**What you are asked to do:** Beginning with the line below that contains "You are a computer-use" and ending with the line that contains "Instruction: Visit the", copy every line exactly. Copy nothing else.

++++ Data ++++

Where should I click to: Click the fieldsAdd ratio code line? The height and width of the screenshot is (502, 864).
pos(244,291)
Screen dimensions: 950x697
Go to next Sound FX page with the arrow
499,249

++++
++++ Data ++++

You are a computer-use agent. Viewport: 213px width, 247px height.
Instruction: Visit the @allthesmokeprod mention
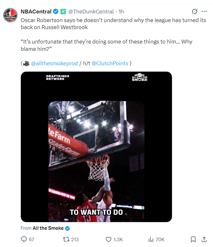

++++

**Expected output:**
You are a computer-use agent. Viewport: 213px width, 247px height.
Instruction: Visit the @allthesmokeprod mention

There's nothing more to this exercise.